A conservative could propose that the worker's right to a minimum standard of living trumps the right to enjoy the profits accuring from property because the former reflects a greater good - the right to life.
Unfortunately, conservatives get waylaid into defending the rights and privileges of the ruling class (capitalists, feudal lords, slave owners) over all others. They would come to believe that the current ordering of society (capitalist, feudal, slavery) is the best available and has to defended against the chaos that would result in changing the system.

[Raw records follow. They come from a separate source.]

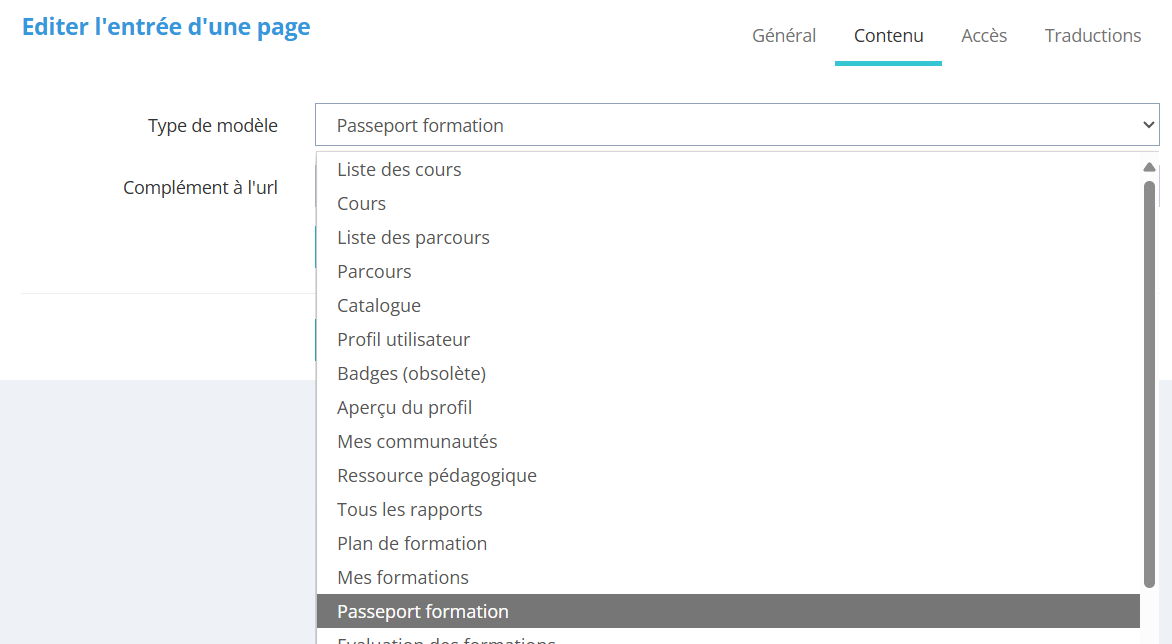Click the scroll-up arrow of the dropdown list
Screen dimensions: 1172x644
tap(1149, 166)
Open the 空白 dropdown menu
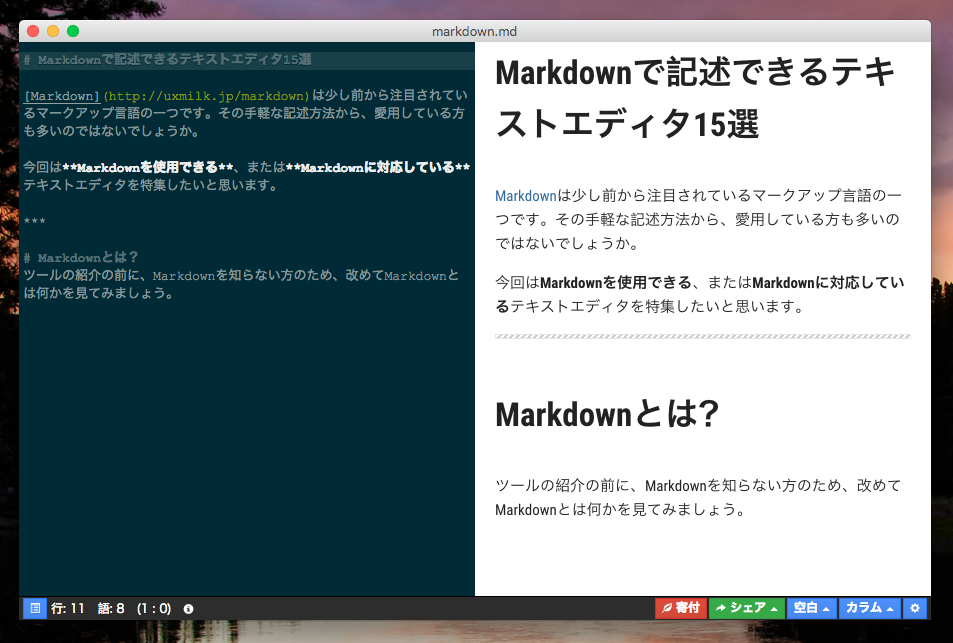The width and height of the screenshot is (953, 643). point(811,608)
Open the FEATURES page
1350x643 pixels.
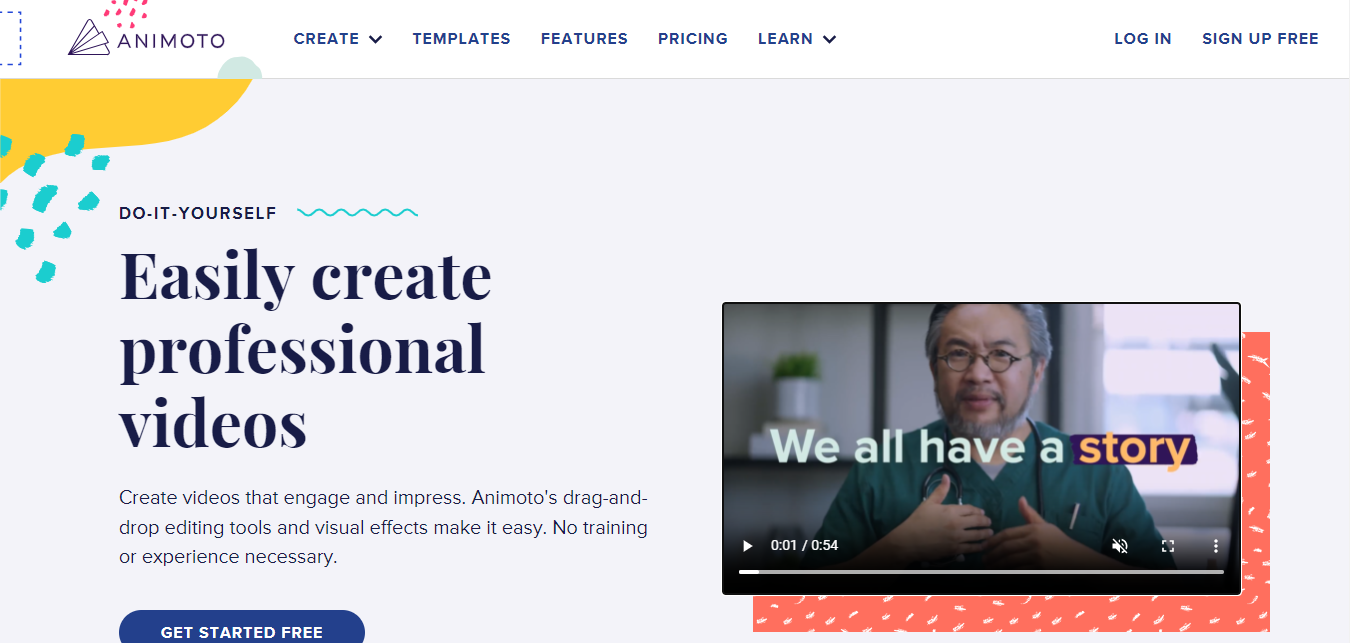584,39
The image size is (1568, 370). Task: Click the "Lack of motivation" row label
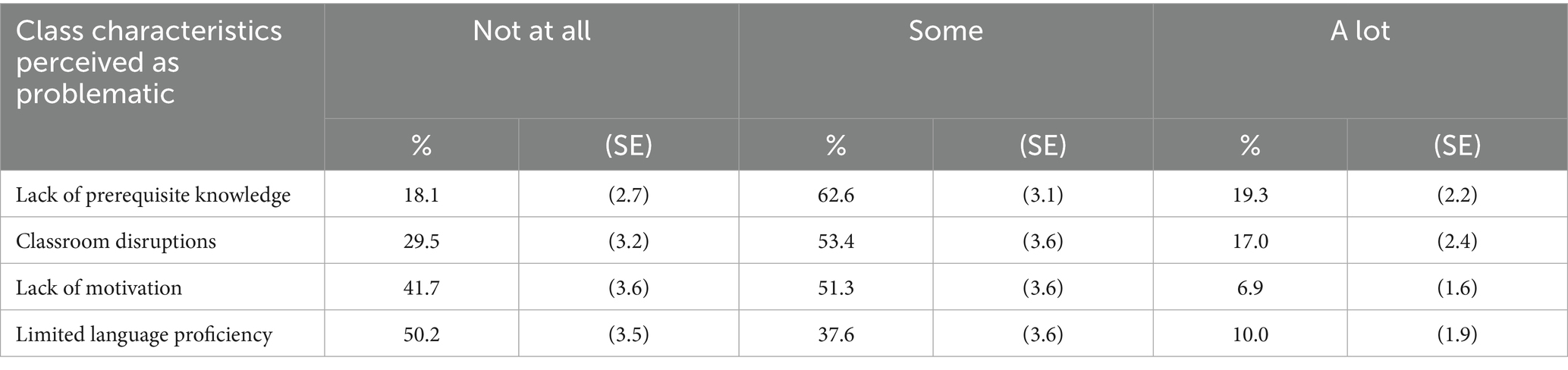click(x=99, y=288)
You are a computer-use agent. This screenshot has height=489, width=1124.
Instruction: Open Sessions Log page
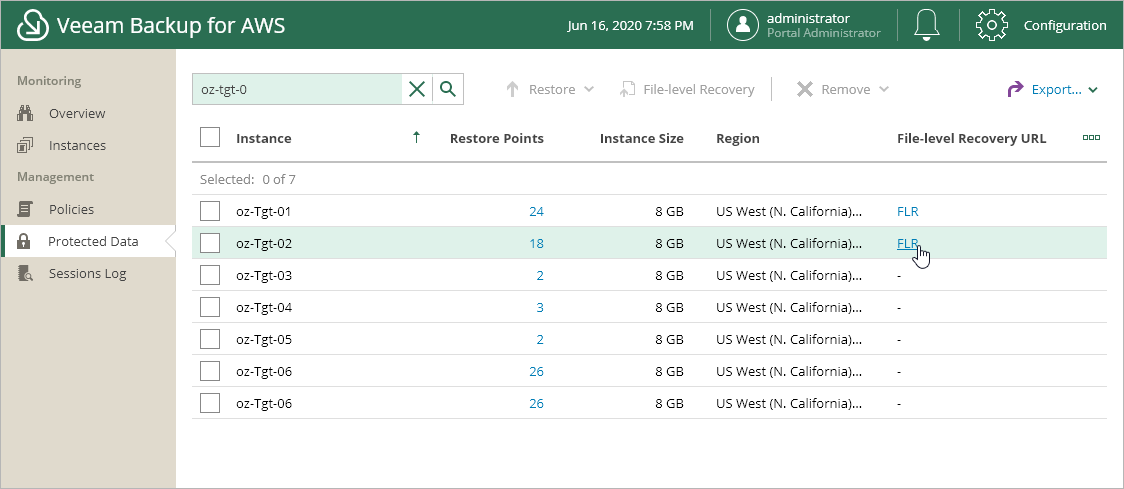(87, 273)
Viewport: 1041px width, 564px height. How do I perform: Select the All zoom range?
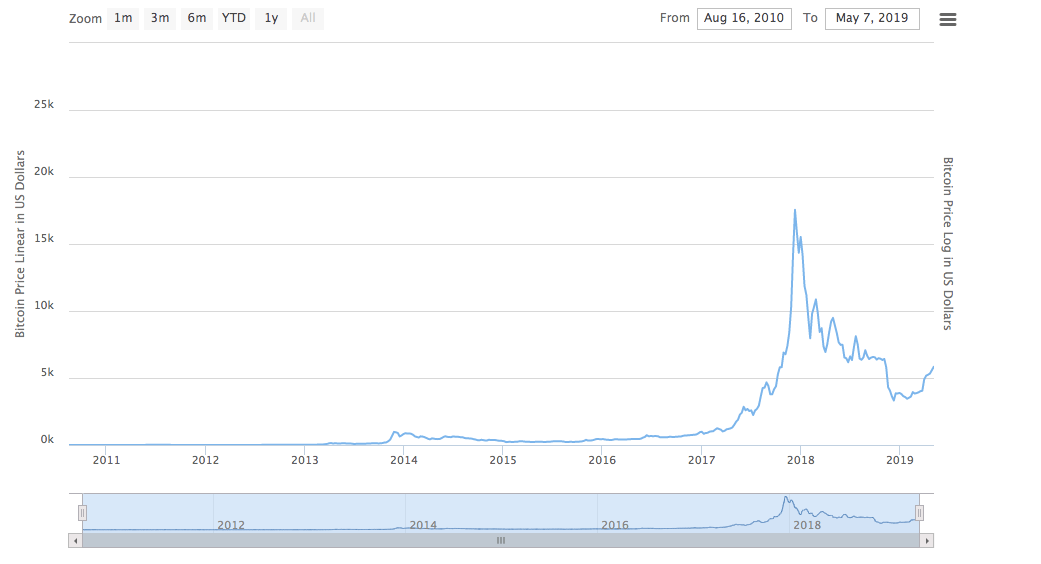tap(308, 18)
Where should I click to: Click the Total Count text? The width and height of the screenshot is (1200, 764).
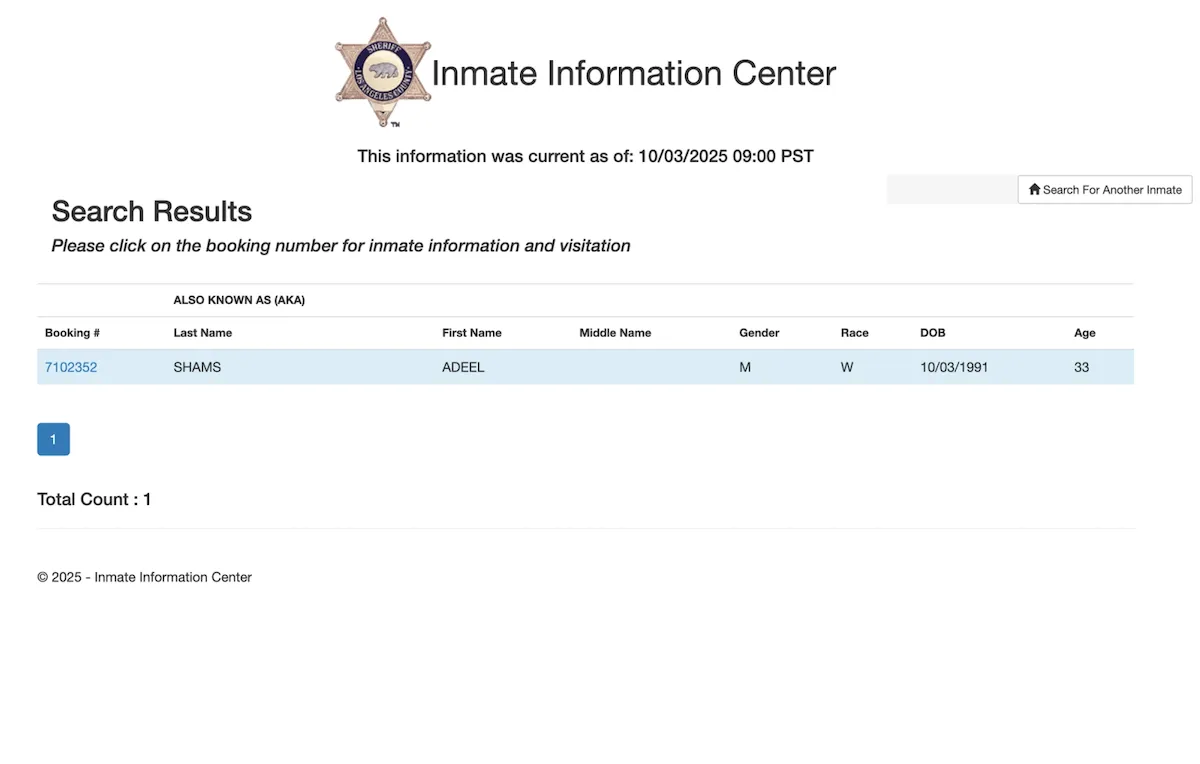94,499
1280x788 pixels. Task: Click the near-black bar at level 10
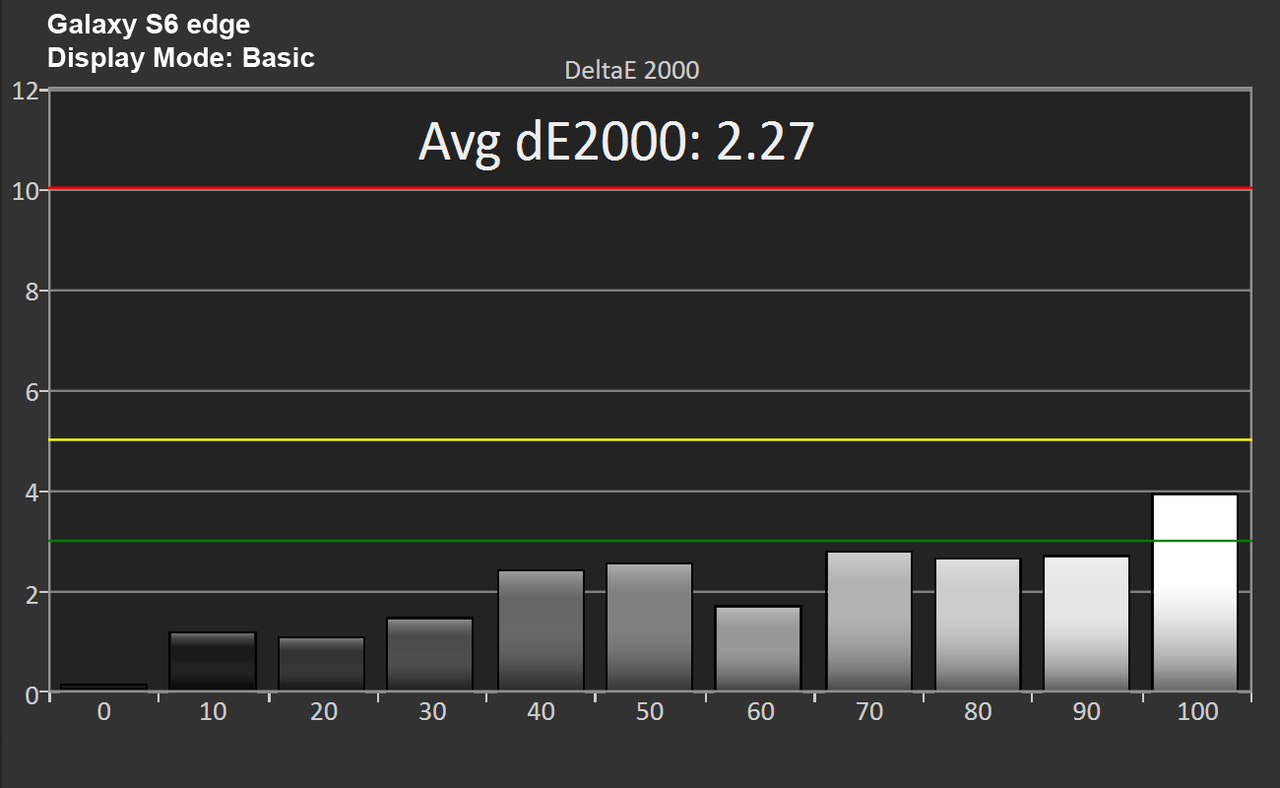coord(212,661)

Larner goes on further to explain why she thinks Hayek is so passionate in his belief that socialism will always lead to totalitarianism because planning reflects the needs and outlook of the planners:
A complex economy is something no person or institution can understand. But it can generate a sustainable order, with a rational allocation of resources, as individuals respond to their own circumstances and make choices as consumers and entrepreneurs, signaling the subjective value that they place on goods and capital stock through the price mechanism: One of Hayek’s most original contributions to economic theory is the insight that economic systems are based primarily on information rather than resources. To plan an outcome and to direct economic inputs and outputs toward this outcome is to stifle the emergence of a spontaneous, democratic response to the needs of the individuals who make up the community—a response that will necessarily have winners and losers, but that will not privilege the vision or depend on the limited information of a governing elite, and that will encourage further experimentation. The responsibility of a government that fosters individual freedom is to set up transparent and impartial rules so that the legal reaction to personal choices can be predicted for all, regardless of social station; to tolerate no privileged access to the law; to provide security; and to protect contracts and private property, so long as doing so does not conflict with the very small set of social assumptions on which there truly is broad consensus (arguably, Hayek’s suggestion that government should be responsible for a minimum standard of living would have fit into this consensus when Road was published.)
Emphasis Mine
Larner is writing this when the price signals from the real estate market caused a huge bubble in property prices, another bubble in stock prices, another bubble in oil and other commodity prices, and a bubble in food prices. And she still believes in the efficient pricing through the market?
And as for the efficient allocation of resources, toll roads are still being built in Sydney while the rail network is near collapse.
Larner overlooks one way of planning: democracy. We all vote on different plans and the one with the most votes is implemented.
I think Larner is of the reformist left in that she would soften the edges of capitalism through the spontaneous emergence of worker collectives that compete within a capitalist economy.
In that, I think she is naive to think that the ruling class would sit idly by while its power is whittled away. No ruling class has ever gone quietly into the dust bin of history.
Make no mistake, a worker collective directly challenges the capitalisr right to rule the economy. For once people see that they can make better decisions that the capitalists, then the people would question the need for a separate class of property holders and their privileges.